あれは小五の夏だった。塾に通わせようとする親を振り切るようにして田舎へ来た。
しかし親の方が一枚上手でそこから通える塾に入る手続きをされてしまい、お陰で毎日塾通いする羽目になってしまった。
朝8時に祖父母の家を出て最寄りのバス停まで10分ほど歩き駅前の塾へという日々であまり遊んだり出来ず不満だったが、祖父が交通費をたっぷりくるたので帰りに買い食いしたりゲーセン寄ったりする楽しみはあった。

田舎へきて一週間ほど経った頃だった。夕方バスを降りて家へと歩いていた。ちなみに家とバス停の間は田んぼの中の畦道で夏でも風が吹いて心地よかった。
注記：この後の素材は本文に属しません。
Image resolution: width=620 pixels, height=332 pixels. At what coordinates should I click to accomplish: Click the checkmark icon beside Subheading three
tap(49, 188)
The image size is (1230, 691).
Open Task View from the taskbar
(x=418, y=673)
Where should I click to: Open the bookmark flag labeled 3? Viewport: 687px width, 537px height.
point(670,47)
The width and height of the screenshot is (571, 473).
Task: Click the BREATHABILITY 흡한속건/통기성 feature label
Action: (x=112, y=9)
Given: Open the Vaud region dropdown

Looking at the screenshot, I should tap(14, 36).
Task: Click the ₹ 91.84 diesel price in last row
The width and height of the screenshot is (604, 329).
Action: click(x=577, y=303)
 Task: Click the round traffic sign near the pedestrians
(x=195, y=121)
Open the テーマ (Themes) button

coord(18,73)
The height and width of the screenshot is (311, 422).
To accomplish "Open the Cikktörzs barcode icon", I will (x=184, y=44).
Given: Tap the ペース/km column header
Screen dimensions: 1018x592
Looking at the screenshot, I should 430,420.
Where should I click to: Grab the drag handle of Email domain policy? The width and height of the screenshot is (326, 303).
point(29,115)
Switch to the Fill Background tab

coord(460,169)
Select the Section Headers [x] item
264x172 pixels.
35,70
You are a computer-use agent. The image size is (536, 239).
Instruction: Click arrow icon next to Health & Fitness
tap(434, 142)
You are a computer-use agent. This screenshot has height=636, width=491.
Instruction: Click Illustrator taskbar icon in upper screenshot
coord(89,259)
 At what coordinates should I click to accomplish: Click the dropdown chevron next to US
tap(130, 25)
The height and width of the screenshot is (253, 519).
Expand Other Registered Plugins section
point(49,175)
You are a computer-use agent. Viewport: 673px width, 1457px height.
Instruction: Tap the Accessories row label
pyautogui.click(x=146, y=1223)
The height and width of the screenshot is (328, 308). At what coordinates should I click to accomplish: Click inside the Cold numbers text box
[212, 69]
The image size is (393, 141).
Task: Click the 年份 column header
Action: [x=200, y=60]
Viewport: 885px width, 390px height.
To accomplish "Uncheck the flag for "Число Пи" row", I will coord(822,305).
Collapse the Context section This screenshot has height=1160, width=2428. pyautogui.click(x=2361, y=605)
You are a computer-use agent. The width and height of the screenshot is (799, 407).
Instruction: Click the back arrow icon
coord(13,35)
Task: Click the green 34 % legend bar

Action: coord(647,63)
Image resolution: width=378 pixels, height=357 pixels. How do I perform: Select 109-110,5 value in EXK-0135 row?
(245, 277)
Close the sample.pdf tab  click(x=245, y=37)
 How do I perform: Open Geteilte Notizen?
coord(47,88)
途中に小さな神社がありその周りだけこんもりと木が繁っていた。近所の子供も寄り付かず人気のない場所だったが俺は妙に気に入ってちょくちょく境内に入って置いてあったブランコを漕いだりしていた。
その日は曇り空で夏にしては薄暗い日だった。てくてく歩いてちょうど神社の森に差し掛かったとき、前方にふと妙なものが見えた。空間の一部がとろとろと歪んでいる。例えるなら陽炎のようなものだった。
しかしこんな日に出るはずがないし、しかもちょうど道幅と同じくらいの範囲で現れている。高さは大人の身長くらい。まるで道を塞ぐ透明の壁のようだった。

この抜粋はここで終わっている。